- [PROBLEM DESCRIPTION]:
Reproduce the records below word for word, leaving out the pictures.

[Interface element records]
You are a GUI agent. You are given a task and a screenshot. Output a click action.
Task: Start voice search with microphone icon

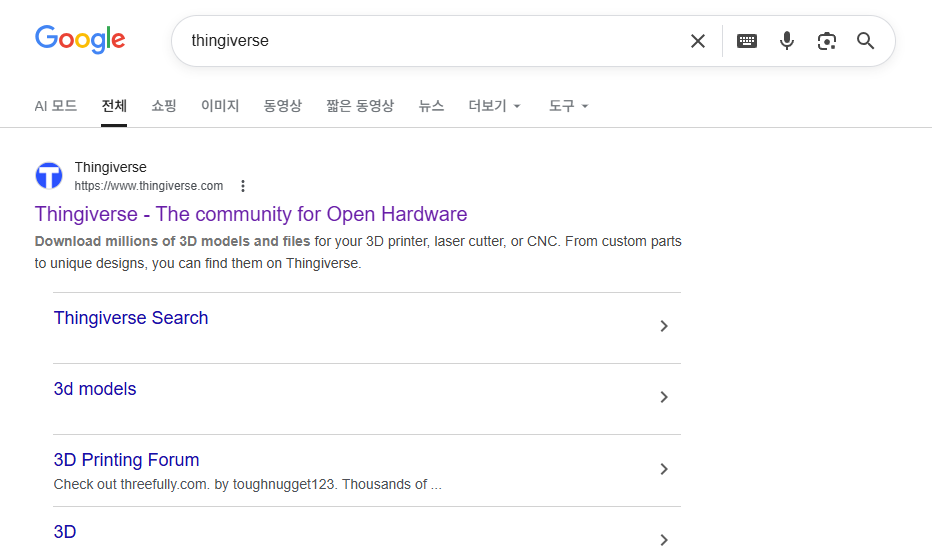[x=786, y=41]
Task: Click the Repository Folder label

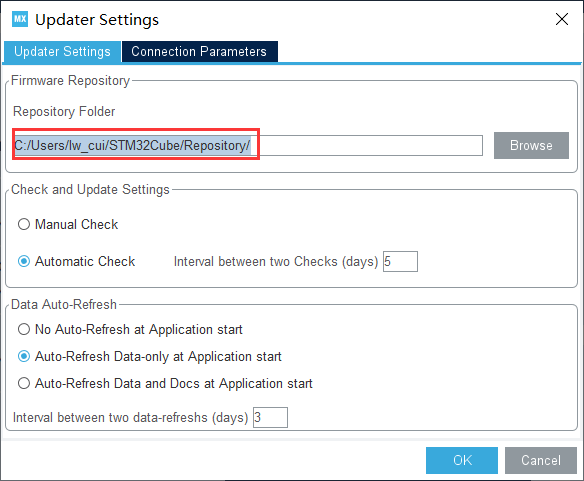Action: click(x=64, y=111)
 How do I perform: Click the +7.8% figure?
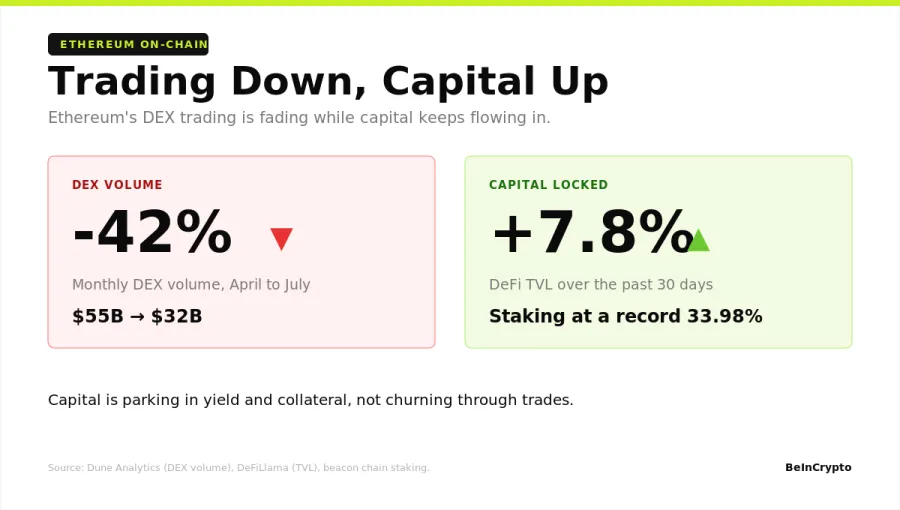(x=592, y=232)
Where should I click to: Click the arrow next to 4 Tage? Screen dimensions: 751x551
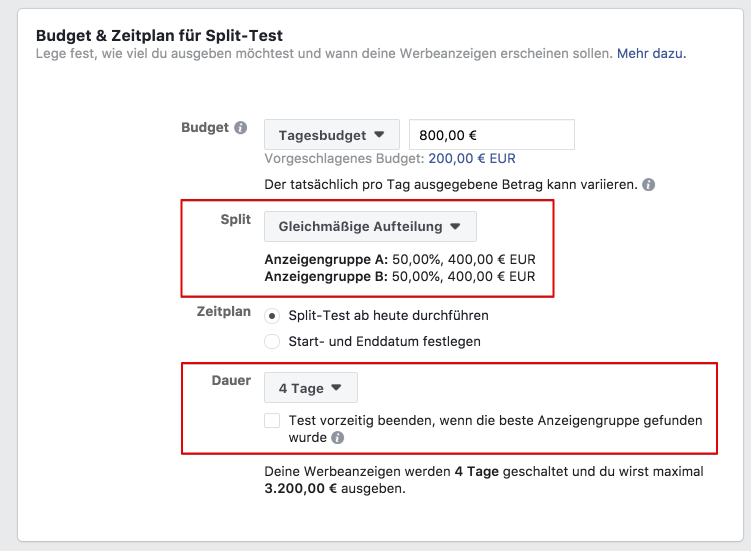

- [EXPECTED OUTPUT]:
You are a GUI agent. You are given a task and a screenshot. Output a click action.
Task: Start voice search with microphone icon

[x=786, y=41]
Task: Click the Repository Folder label

Action: click(x=64, y=111)
 How do I perform: Click the +7.8% figure?
(x=592, y=232)
Where should I click to: Click the arrow next to 4 Tage? Screen dimensions: 751x551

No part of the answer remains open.